Redundancy in web-scaled information extraction: probabilistic model and experimental results

  • Authors:
  • Oren Etzioni;Douglas C. Downey

  • Affiliations:
  • University of Washington;University of Washington

  • Venue:
  • Redundancy in web-scaled information extraction: probabilistic model and experimental results
  • Year:
  • 2008

Quantified Score

Hi-index 0.00

Visualization

Abstract

Information Extraction (IE) is the task of automatically extracting knowledge from text. The massive body of text now available on the World Wide Web presents an unprecedented opportunity for IE. IE systems promise to encode vast quantities of Web content into machine-processable knowledge bases, presenting a new approach to a fundamental challenge for artificial intelligence: the automatic acquisition of massive bodies of knowledge. Such knowledge bases would dramatically extend the capabilities of Web applications. Future Web search engines, for example, could query the knowledge bases to answer complicated questions that require synthesizing information across multiple Web pages.
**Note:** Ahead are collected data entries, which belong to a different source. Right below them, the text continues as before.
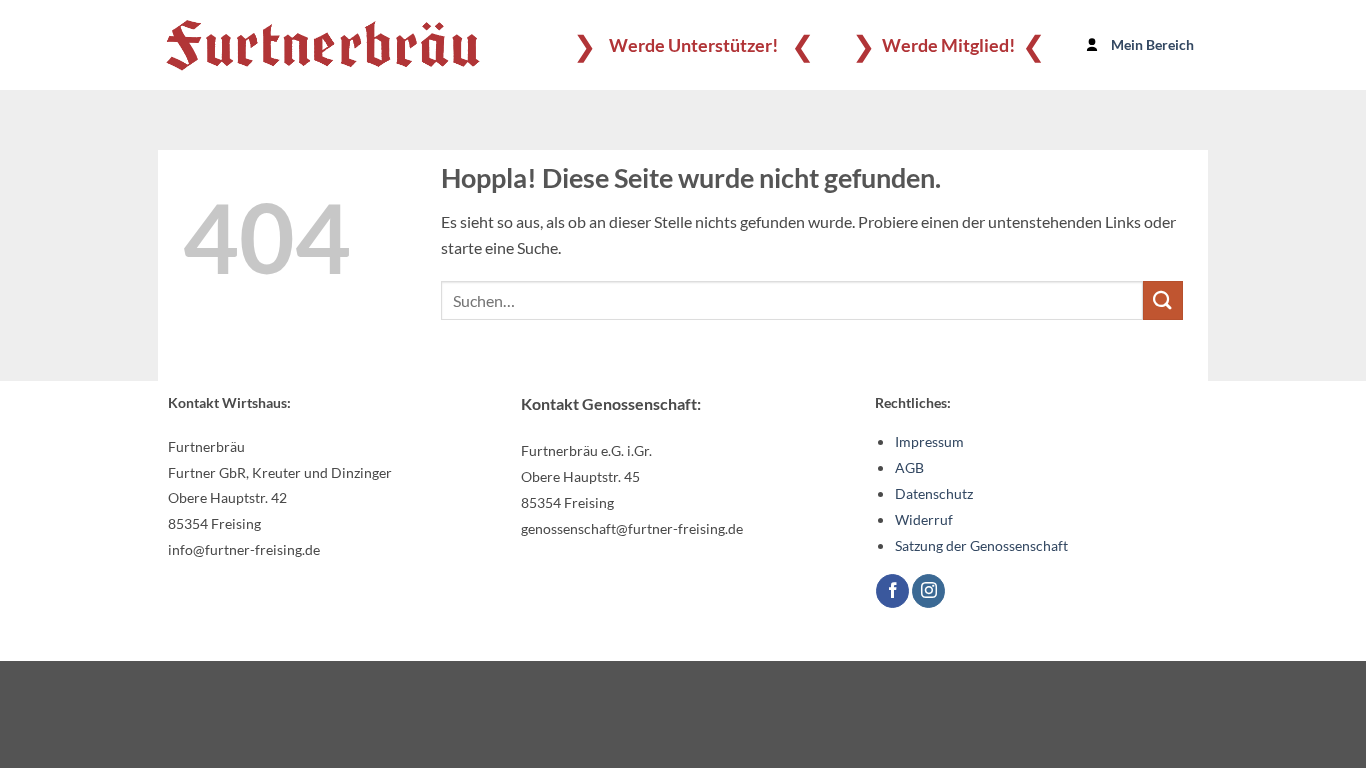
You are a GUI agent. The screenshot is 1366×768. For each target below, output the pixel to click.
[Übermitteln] (1163, 300)
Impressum (929, 441)
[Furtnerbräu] (322, 45)
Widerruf (924, 519)
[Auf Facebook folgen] (892, 591)
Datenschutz (934, 493)
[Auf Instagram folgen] (928, 591)
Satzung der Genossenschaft (981, 545)
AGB (909, 467)
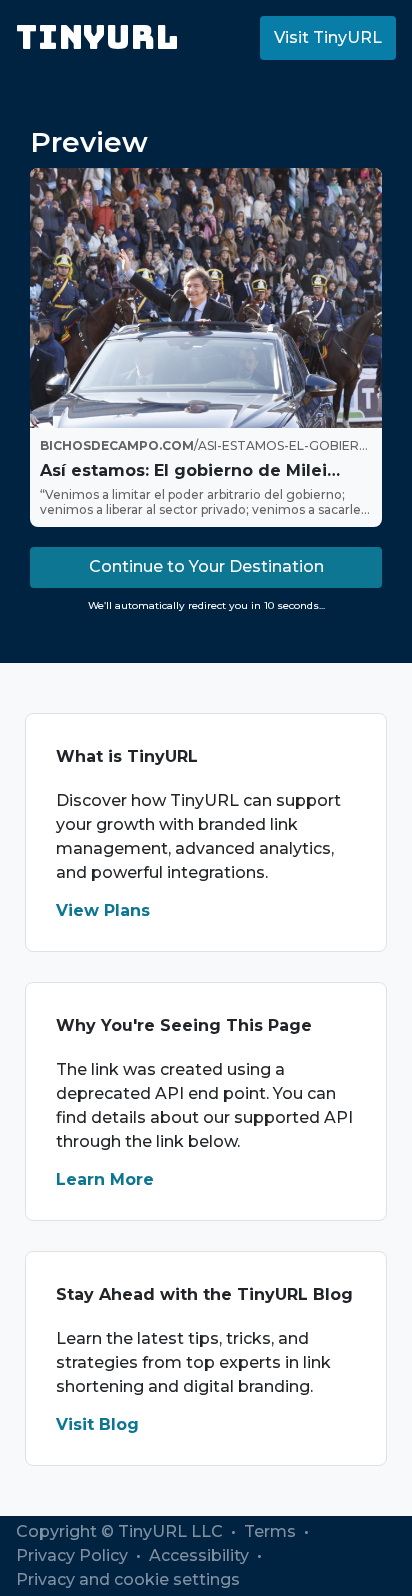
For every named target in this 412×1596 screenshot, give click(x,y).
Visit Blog (97, 1424)
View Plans (103, 910)
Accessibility (201, 1555)
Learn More (105, 1179)
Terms (272, 1531)
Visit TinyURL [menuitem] (328, 37)
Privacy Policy (74, 1555)
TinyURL (97, 37)
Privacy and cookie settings (128, 1579)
However, IE on the Web is challenging due to the enormous variety of distinct concepts expressed. All extraction techniques make errors, and the standard error-detection strategy used in previous, small-corpus extraction systems hand-labeling examples of each concept to be extracted, then training a classifier using the labeled examples—is intractable on the Web. How can we automatically identify correct extractions for arbitrary target concepts, without hand-labeled examples? This thesis shows how IE on the Web is made possible through the KnowItAll hypothesis, which states that extractions that occur more frequently in distinct sentences in a corpus are more likely to be correct. The KnowItAll hypothesis holds on the Web, and can be used to identify many correct extractions because the Web is highly redundant: individual facts are often repeated many times, and in many different ways. In this thesis, we show that a probabilistic model of the KnowItAll hypothesis, coupled with the redundancy of the Web, can power effective IE for arbitrary target concepts without hand-labeled data. In experiments with IE on the Web, we show that the probabilities produced by our model are 15 times better, on average, when compared with techniques from previous work. We also prove formally that under the assumptions of the model, "Probably Approximately Correct" IE can be attained from only unlabeled data.